La reina dio un paso al frente de manera intencionada, para silenciar a todos a su alrededor y lo miró de frente
-Gracias Tomas. Nos encantaría verlo. Podemos ir a pie desde aquí... ¿Nos guiarías?-
-De inmediato varios nobles ofrecieron sus monturas para que la reina no caminara, pero ella levantó suavemente la mano mientras miraba a Tomás.
-Por supuesto, su majestad. Sería un honor- respondió sonrojado.
Así que la reina, tomó del brazo a sus hijos y descendió del atrio sin más ceremonia, y comenzó a caminar por entre la gente, rumbo a la montaña, que no era más que una colina un poco alta. A los nobles caballeros y a la guardia no les quedó más opción que seguir sus pasos, mezclándose con campesinos y herreros en su caminata.
Algunos dejaron sus ramos en el monumento de Gregorio, y otros dejaban flores por donde caminaba la reina junto a los príncipes.
-Me siento una novia- bromeó entre lágrimas Virginia. Sharon y Germán sonreían y saludaban con la cabeza a los pobladores, que los miraban con orgullo.
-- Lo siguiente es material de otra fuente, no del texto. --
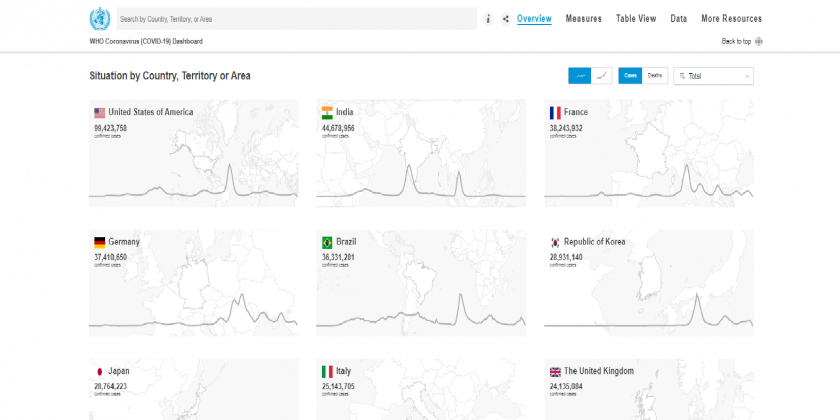Image resolution: width=840 pixels, height=420 pixels.
Task: Click the WHO logo icon
Action: tap(99, 18)
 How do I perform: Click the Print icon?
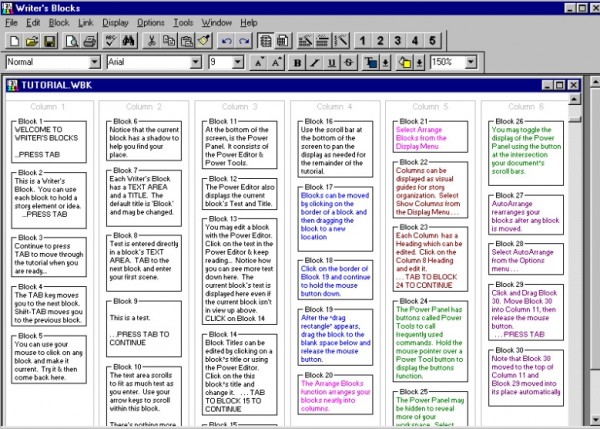[90, 41]
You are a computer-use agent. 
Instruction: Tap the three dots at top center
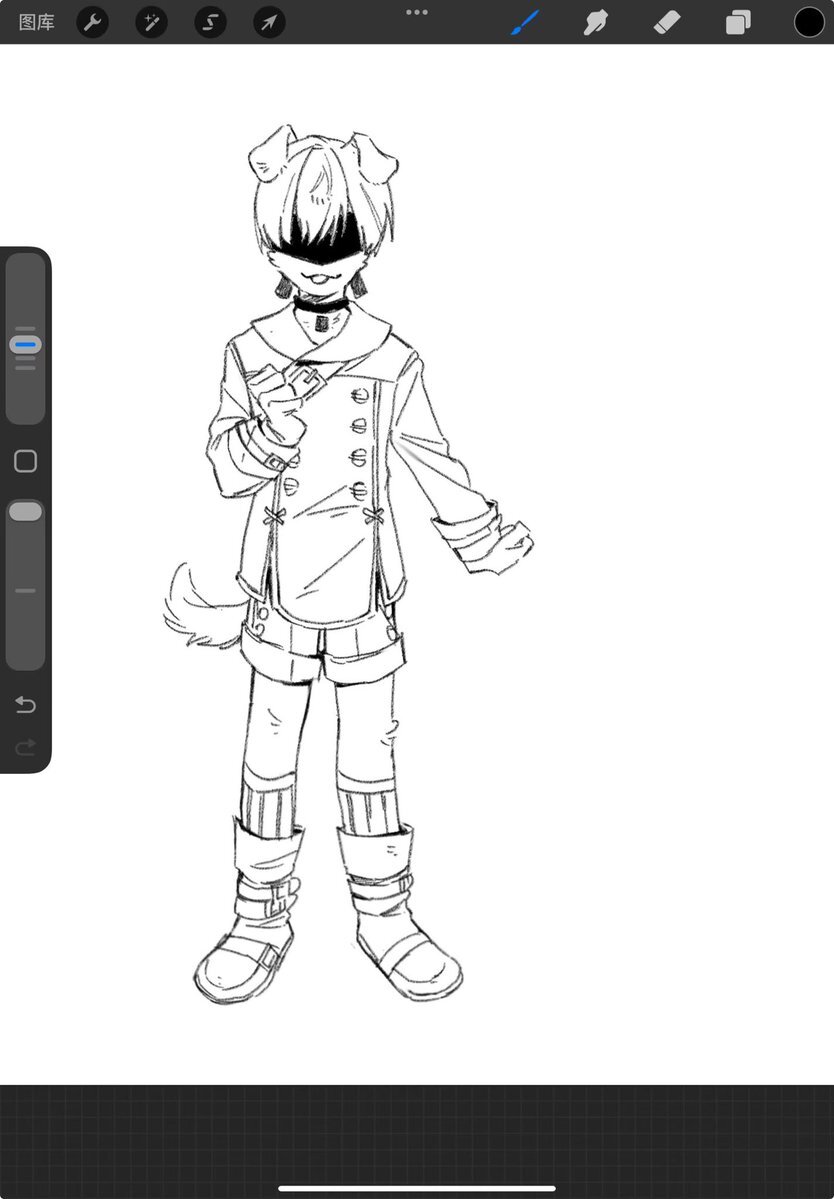coord(417,12)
Ese era su pueblo, allí nada los diferenciaba, sin embargo, su gente los estimaba y los respetaba como líderes indiscutidos.
Al llegar frente a la escalada, todos se detuvieron, y Tomas y varios hombres fueron situándose a lo largo del camino, para ir sacando los lienzos, lonas y pieles que cubrían su obra.
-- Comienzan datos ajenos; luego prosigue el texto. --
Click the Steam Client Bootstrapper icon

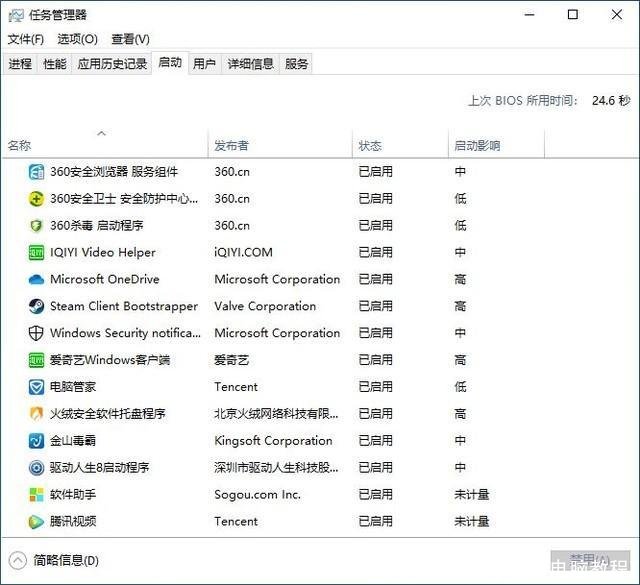[x=37, y=307]
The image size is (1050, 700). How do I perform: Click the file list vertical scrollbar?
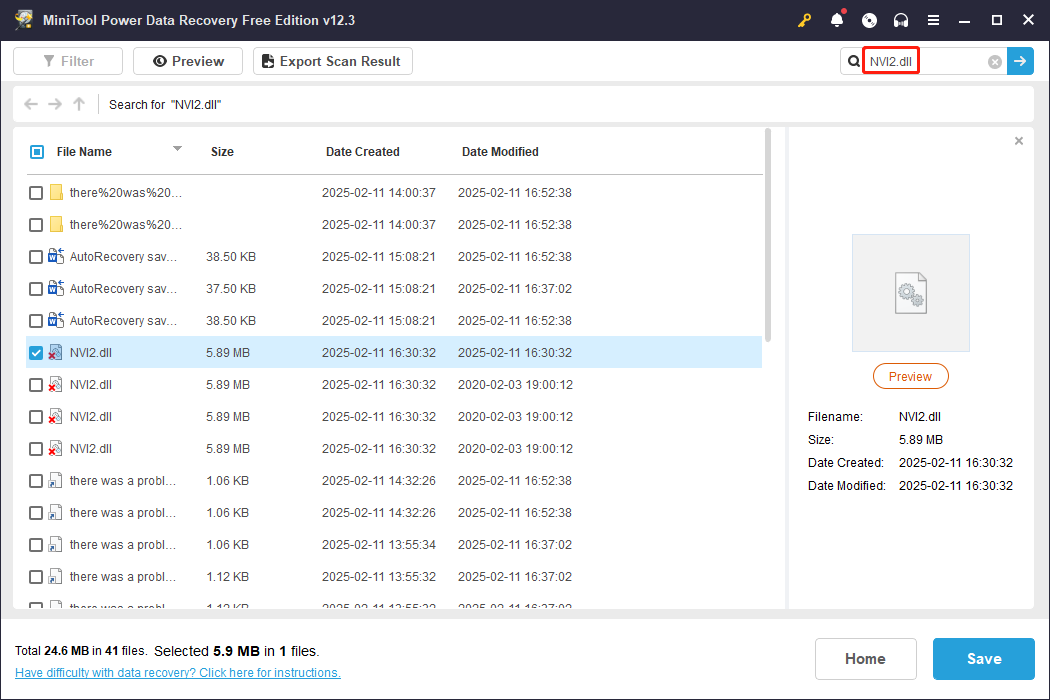pyautogui.click(x=767, y=235)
Virginia, sus hijos y la mayoría de los nobles y soldados, jadearon de impresión al ver la obra del pueblo.
Palas, cizallas, rastrillos, hierros, espadas, machetes, ruedas, mazas, palancas... Todos los elementos de trabajo, de todos los oficios habían sido unidos y soldados formando un camino que subía la montaña hasta la cumbre iluminada por el sol.
Era el camino al cielo, que el pueblo había construido para su monarca.
La reina abandonó del todo la compostura y comenzó a llorar a mares, mientras sonreía y reía. La emoción se fue corriendo entre todos los presentes como un reguero de pólvora, y se escucharon de repente las voces de los soldados que repetían:
-¡Paz eterna al Rey Gregorio! ¡Larga vida a la familia real!- y lentamente todos se unieron a repetir sus palabras, agitando pañuelos y sombreros.
Cuando creían que no podían más de orgullo y emoción, todos los presentes pudieron contemplar que el viento volvía a correr con fuerza, y arrastraba miles de hojas secas y paja en un torbellino de luz que remontaba el camino de herramientas y desaparecía tras la cumbre. Todos se miraron y sonrieron, sabiendo que el Rey, había encontrado su camino al cielo.